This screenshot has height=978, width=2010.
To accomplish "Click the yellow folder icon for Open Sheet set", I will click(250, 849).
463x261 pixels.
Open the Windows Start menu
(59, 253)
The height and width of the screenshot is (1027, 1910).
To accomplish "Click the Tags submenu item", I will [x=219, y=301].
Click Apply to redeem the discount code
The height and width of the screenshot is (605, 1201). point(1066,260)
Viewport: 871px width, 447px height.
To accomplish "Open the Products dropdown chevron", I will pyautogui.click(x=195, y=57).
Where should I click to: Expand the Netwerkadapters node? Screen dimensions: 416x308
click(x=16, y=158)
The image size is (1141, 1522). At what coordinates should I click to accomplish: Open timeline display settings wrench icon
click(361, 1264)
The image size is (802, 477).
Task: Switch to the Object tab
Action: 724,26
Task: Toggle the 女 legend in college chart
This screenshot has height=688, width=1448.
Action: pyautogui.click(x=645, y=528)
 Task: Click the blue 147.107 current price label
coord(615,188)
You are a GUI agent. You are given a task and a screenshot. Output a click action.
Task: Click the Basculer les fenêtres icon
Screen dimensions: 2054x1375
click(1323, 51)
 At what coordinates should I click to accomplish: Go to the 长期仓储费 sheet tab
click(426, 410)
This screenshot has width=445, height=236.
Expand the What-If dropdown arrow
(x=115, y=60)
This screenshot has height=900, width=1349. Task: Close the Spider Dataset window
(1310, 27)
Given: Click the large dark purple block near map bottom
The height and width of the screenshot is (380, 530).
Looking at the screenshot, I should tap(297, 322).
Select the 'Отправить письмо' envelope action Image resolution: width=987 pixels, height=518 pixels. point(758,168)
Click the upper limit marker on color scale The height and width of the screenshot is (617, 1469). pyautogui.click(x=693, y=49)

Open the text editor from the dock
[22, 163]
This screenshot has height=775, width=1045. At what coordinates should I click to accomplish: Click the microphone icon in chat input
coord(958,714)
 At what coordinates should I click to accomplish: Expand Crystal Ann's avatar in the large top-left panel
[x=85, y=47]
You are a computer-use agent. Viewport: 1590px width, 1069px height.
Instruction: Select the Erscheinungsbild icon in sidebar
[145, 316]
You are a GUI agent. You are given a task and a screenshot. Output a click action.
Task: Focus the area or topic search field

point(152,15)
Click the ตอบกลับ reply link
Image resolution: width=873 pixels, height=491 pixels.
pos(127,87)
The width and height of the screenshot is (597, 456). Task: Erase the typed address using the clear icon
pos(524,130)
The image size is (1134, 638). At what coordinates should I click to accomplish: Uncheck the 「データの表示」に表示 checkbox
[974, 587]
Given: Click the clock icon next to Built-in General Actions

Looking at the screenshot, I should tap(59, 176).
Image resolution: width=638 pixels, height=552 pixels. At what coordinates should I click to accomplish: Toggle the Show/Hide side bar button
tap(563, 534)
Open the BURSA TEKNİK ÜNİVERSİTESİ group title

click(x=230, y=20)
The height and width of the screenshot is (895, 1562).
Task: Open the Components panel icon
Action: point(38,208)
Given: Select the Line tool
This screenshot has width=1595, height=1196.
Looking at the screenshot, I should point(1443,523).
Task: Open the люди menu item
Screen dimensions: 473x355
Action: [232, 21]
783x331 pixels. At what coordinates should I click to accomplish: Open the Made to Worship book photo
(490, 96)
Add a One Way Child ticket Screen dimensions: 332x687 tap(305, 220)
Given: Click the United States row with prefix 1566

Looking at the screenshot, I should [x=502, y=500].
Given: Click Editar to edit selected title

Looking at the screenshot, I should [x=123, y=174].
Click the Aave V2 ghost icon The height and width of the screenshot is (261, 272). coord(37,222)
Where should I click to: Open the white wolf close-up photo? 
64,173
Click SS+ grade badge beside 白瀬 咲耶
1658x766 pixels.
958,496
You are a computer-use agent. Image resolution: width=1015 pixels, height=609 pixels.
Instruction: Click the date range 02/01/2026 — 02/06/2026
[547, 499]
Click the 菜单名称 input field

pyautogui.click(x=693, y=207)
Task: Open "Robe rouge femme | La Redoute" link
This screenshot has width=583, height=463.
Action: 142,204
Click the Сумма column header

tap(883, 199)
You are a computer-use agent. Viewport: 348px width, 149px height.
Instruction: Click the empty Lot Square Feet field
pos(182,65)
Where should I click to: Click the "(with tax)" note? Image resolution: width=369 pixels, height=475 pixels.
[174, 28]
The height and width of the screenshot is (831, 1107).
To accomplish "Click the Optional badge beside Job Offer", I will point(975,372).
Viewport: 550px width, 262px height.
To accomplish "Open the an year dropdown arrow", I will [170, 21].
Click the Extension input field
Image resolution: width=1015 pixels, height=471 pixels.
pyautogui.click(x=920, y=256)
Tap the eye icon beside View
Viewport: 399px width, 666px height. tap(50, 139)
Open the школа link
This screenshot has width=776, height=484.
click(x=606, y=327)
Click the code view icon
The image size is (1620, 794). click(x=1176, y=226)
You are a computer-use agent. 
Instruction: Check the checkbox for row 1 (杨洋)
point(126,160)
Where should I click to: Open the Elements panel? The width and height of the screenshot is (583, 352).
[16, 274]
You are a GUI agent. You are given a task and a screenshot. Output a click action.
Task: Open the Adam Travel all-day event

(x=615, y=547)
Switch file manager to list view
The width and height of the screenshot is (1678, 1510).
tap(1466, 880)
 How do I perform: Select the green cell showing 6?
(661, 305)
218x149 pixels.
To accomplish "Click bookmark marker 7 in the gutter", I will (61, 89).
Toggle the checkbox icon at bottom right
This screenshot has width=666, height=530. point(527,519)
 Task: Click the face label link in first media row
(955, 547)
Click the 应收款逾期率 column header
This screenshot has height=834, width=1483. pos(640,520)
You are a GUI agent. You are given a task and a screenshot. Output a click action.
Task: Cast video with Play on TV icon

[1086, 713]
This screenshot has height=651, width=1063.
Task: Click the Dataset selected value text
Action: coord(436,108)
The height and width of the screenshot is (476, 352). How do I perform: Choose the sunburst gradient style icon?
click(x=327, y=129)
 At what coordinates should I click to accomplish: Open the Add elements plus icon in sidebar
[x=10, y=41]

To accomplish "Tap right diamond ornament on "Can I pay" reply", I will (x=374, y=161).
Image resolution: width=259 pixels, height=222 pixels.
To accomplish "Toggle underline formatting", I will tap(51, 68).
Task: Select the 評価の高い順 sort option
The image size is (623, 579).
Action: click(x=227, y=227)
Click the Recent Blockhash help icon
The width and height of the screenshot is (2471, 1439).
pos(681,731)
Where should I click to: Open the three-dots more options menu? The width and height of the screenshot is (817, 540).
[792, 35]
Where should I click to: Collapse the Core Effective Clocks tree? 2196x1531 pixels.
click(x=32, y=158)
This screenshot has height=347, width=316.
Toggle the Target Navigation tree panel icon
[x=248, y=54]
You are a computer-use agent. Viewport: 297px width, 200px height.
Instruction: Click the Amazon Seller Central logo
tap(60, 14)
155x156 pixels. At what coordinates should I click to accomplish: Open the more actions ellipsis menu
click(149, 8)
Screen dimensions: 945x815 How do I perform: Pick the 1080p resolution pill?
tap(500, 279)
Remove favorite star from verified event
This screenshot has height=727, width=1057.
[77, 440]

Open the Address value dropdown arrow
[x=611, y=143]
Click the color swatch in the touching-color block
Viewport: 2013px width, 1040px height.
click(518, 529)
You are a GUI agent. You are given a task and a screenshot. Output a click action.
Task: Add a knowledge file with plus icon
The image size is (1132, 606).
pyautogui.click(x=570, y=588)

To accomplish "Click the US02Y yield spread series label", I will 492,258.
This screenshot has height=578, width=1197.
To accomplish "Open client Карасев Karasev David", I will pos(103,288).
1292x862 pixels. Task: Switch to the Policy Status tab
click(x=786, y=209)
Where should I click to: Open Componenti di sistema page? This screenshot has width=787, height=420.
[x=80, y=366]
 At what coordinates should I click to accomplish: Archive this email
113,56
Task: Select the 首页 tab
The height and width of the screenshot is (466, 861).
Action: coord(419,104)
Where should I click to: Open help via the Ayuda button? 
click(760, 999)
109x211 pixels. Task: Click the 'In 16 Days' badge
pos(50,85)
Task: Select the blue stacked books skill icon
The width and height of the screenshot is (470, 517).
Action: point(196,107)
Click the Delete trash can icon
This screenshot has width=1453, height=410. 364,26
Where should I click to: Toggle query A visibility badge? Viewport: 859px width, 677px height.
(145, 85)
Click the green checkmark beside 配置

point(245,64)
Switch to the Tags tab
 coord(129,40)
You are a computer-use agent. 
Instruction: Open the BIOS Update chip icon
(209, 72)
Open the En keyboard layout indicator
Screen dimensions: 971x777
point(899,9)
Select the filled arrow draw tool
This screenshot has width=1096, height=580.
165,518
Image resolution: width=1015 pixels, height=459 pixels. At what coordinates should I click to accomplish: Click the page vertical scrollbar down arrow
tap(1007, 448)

☆ ☆ ☆ ☆

#### Task statement:
Quote the records exactly as they appear, covering the stretch from the line containing "Where should I click to: Expand" through the line containing "coord(615,188)".

#### Reply to the task:
Where should I click to: Expand the Netwerkadapters node? Screen dimensions: 416x308
click(x=16, y=158)
The image size is (1141, 1522). At what coordinates should I click to accomplish: Open timeline display settings wrench icon
click(361, 1264)
The image size is (802, 477).
Task: Switch to the Object tab
Action: 724,26
Task: Toggle the 女 legend in college chart
This screenshot has height=688, width=1448.
Action: pyautogui.click(x=645, y=528)
 Task: Click the blue 147.107 current price label
coord(615,188)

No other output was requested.